When we have negative numbers, like [-1, -2, -3] all of them will be checked
individually and we will store -1 as a max possible sub-array that consists of
just one element.
So we will have following:
Iteration 1:
sum: 0
max: -1
Iteration 2:
sum: 0
max: -1
Iteration 3:
sum: 0
max: -1
in other words, if any negative number is found we might have 2 situations:
1. sum = 0 (e.g. first iteration, or iteration after another negative number)
1.1 if it's first iteration, we try to update max with current negative number
as it still might be largest out of all elements
1.2 if previous number was negative, and again we have negative it only makes sense to try to update max and reset sum to zero again, as we don't want to combine negatives, as if we did this eventually we will end-up with even lesser sum than our negatives individually.
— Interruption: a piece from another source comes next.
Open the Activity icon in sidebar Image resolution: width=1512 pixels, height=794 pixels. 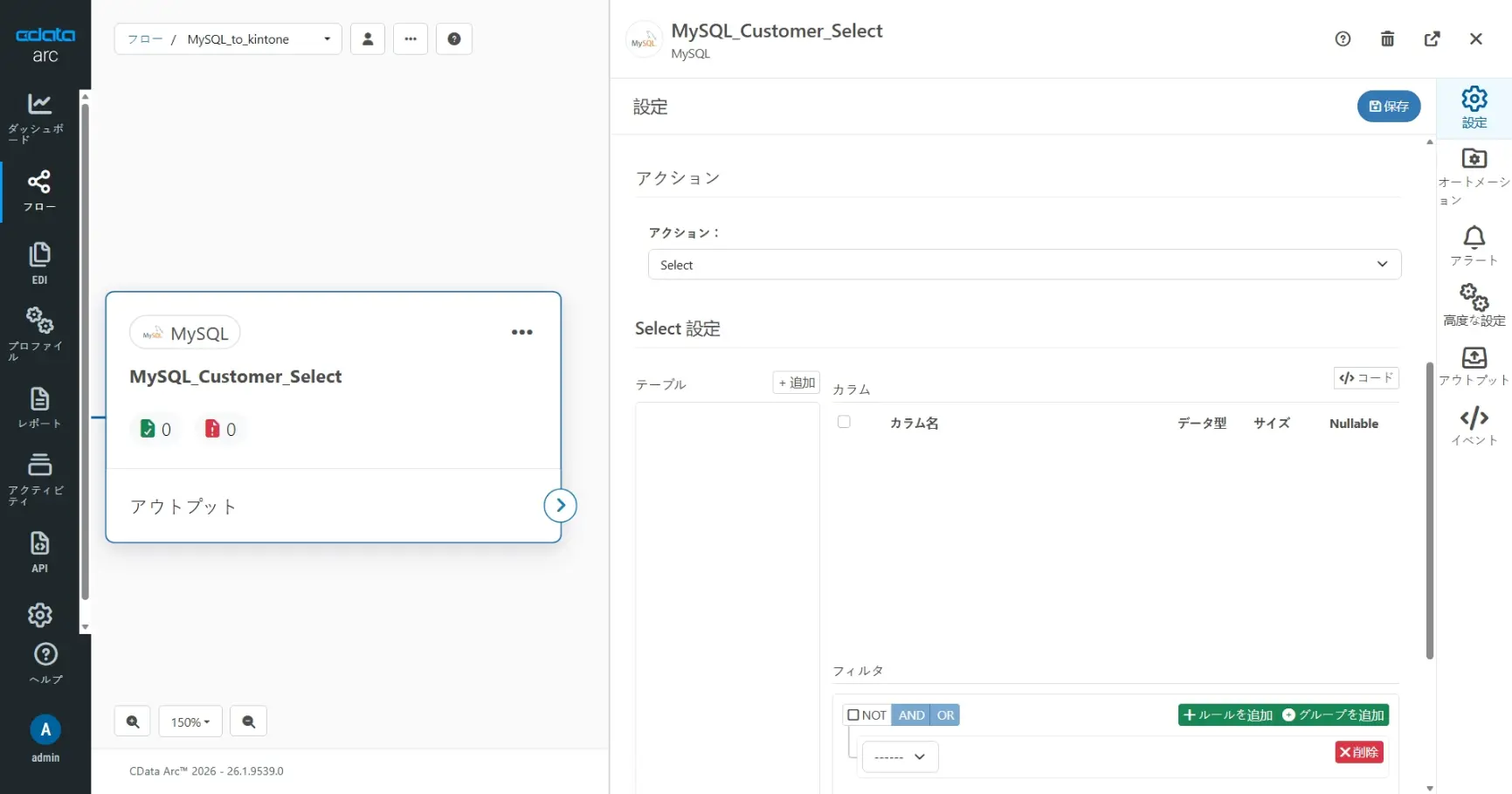(x=39, y=465)
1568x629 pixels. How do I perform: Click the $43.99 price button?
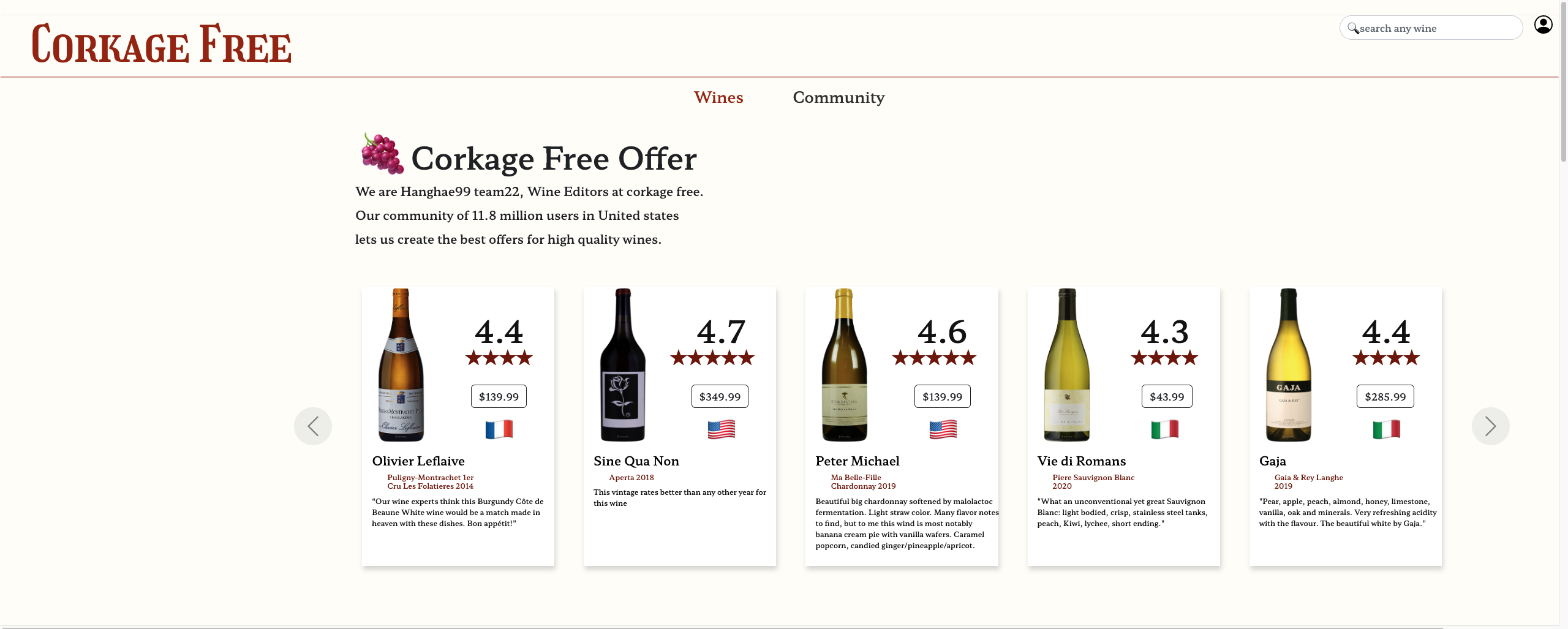[x=1167, y=396]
So we just treat them individually.
2. sum > 0
2.1 previous iterations all combined did not lead to negative direction
so we just proceed "growing" our sum and update max variable to track peaks
2.2 if any number contributes to our sum in the way that we start having negative sum,
it means that current sub-array has reached it's max value somewhere in the past iterations
2.2.1 and we can no longer expect it "grow" even more after current element, as we cannot throw away a part of sub-array that leads to negativity, and it only makes sense to start combining a new sum starting from 0.
2.2.2 This is due to the fact that we cannot skip elements in sub-array, we can only expand our sub-array boundaries, but if sub-array goes negative at certain point, it's a sign for us to start exploring new area which may bring us higher max sum without our explored sub-array that certainly leads to negative direction.
Time Complexity: O(n)
Space Complexity: O(1)
*/